Task goal:
Look for the line with "840x642 pixels." in the data below, then reproduce word for word that line and every line after it. Leave out all pictures and add nothing.
= Beginning of Section =
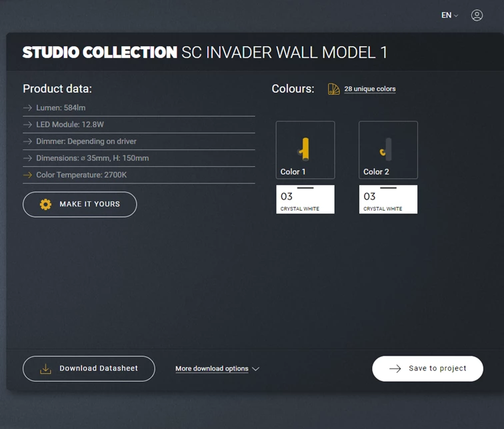Viewport: 504px width, 429px height.
Task: Expand More download options
Action: click(x=217, y=368)
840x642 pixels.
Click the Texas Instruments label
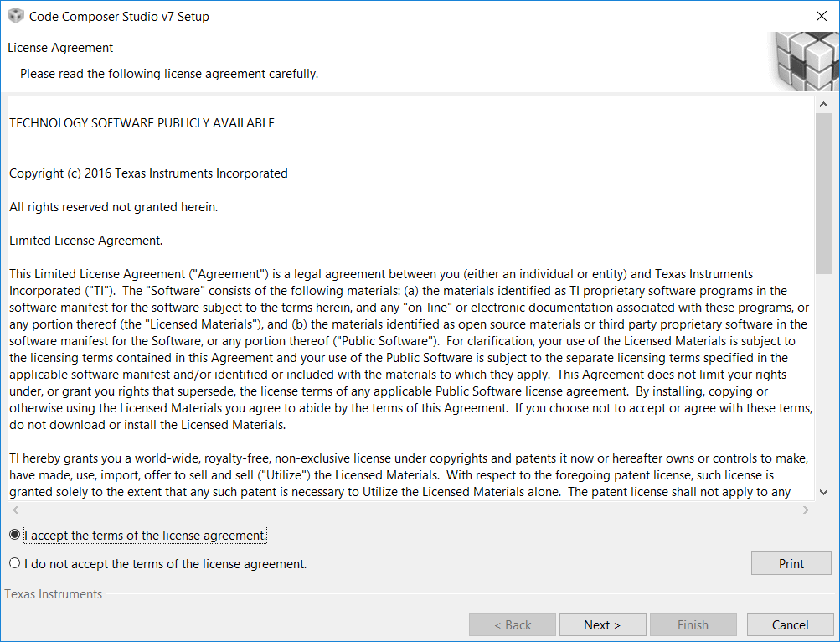pos(52,593)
= End of Section =
Task answer:
840x642 pixels.
Click the Texas Instruments label
pos(52,593)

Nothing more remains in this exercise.